§ **Source passage**
-- Start --

This is the second post in my series about Run-Length Encoding (RLE) compression:
- JavaScript Run-Length Encoding for Arcade Sprites
- JavaScript RLE algorithm v2 - Sprite Tiles
- JavaScript RLE algorithm v3 - Bit-Level RLE
In the previous post, I built a simple Run-Length Encoding in JavaScript to test how much it would compress retro videogame sprites with indirect color (palette color), of up to 16 colors.
In reality, sprites for many arcade and old consoles were stored as tiles, giant mosaics that games would then arrange in sprites and background layers. Chips for storing the game's data as ROM were also very restricted: You either had only a fixed limited amount, or each increment was very costly.
I know that some games had compression mechanisms to squeeze storage to the maximum, both for game data and assets/graphics [1], but they were custom solutions. But what if either the system had some built-in compression, or there was some SDK that provided compression tools and code? Would games in general benefit of this?
Weaknesses
In the first post, we saw that compressing full sprites gives up to slightly above 30% space-save for up to 4bpp (4 bits per plane). This is not bad, but it is not perfect; if the image has a non-optimal RLE-encodable pattern, it could occupy more space than the original. For example, the following is a zoomed-in and framed fragment of one of Street Fighter II backgrounds:
The raw image size is 11520
bytes, but the RLE encoded size goes up to 16232
bytes. That's a 41% size increase! I actually have cheated, because backgrounds are made up from tiles, and if you look closely, you'll notice that there is a repeating pattern in that image, but the main idea still stands: Certain images are more suited than others to RLE encoding.

-- End --

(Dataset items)
-- Start --

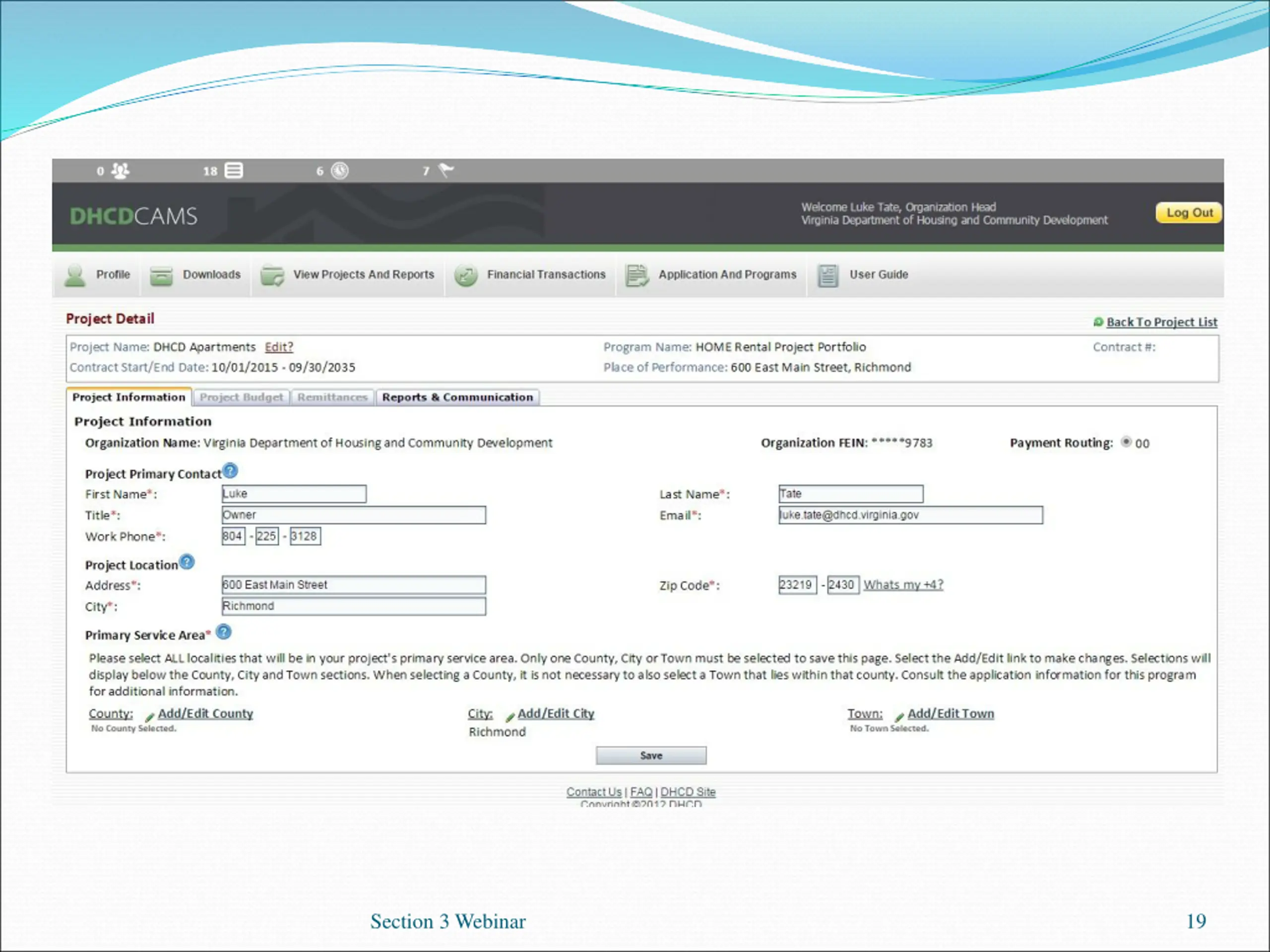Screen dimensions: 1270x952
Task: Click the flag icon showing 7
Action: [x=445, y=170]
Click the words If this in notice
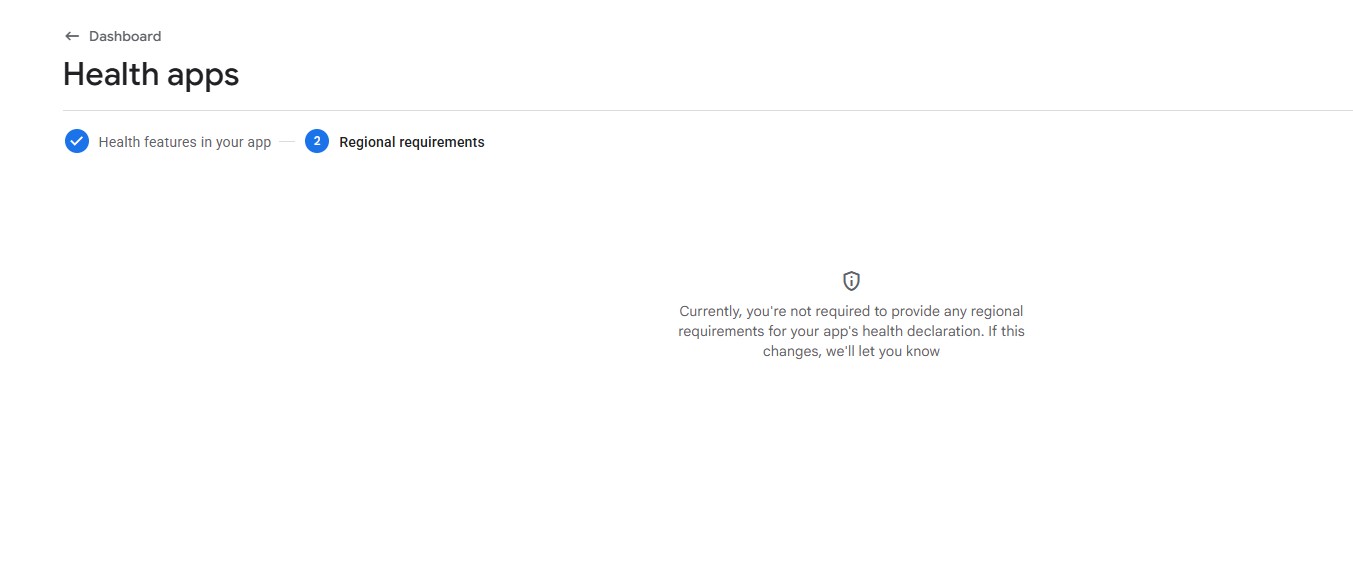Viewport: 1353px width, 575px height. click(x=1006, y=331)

-- End --

§ **Requirements**
1. In the post on RLE compression, by what percentage did the Street Fighter II background fragment grow when it was encoded?
2. Carry on the post about RLE compression of sprites from the point where it stops.

§ **Results for each task**
1. It grew by 41%.

2.
There are usually two ways to avoid this: either employ an advanced bit-plane level RLE encoding (encode each "layer" or plane per color in the palette separately), or provide a way to apply RLE selectively per pixel (copy-repeat modes [2]).
The Experiment
Now that we've seen the biggest weakness of this compression algorithm, let's assume for the remainder of this experiment that, on average, the pros outweigh the cons, and that most images will save some space.
What I wanted to experiment with is: Considering that the storage format really is in tiles, and that today's computers are powerful, could we save more space by re-arranging how sprite tiles are stored? This is, if instead of just storing them as either horizontal or vertical "stripes", we somehow calculated a more optimal layout, would this yield better compression?
To get to this, I first slightly modified the source images to be multiples of 16x16 tiles. I then coded a tiler
that both allows to split a raw image into an array of 16x16 tiles, and the opposite, combine tiles into a raw image. I finally added a tilerCompressor
that works with a list of tiles, doing N permutations, each consisting of a random shuffling of the tiles, and then compresses the resulting image; if the result is better than the previous best, stores it. It is a very naive algorithm, but trivial to implement.
This is an example execution log, of a few thousands of iterations:
Raw image size: 6144
RLE encoded image size: 3618
Split into 24 tiles
New Best size: 3968
New Best size: 3966
New Best size: 3926
New Best size: 3902
New Best size: 3894
New Best size: 3892
New Best size: 3890
New Best size: 3888
New Best size: 3870
New Best size: 3866
New Best size: 3862
New Best size: 3842
New Best size: 3834
New Best size: 3832
New Best size: 3830
New Best size: 3816
New Best size: 3804
New Best size: 3800
New Best size: 3782
New Best size: 3780
Best permutation size: 3780
Best permutation ordering: [
19, 2, 0, 12, 23, 9, 17, 15,
4, 5, 16, 6, 11, 14, 7, 20,
1, 3, 13, 8, 18, 21, 22, 10
]
Better than original sprite? false
I tested a few runs with 10 million iterations, and the best I could get was matching the original arrangement compression ratio (when tiles ended with the original arrangement).
This is how the HTML comparison page looks, now showing the best compressing permutation found:
You can check the v2
implementation at my GitHub, inside the rle/v2
subfolder.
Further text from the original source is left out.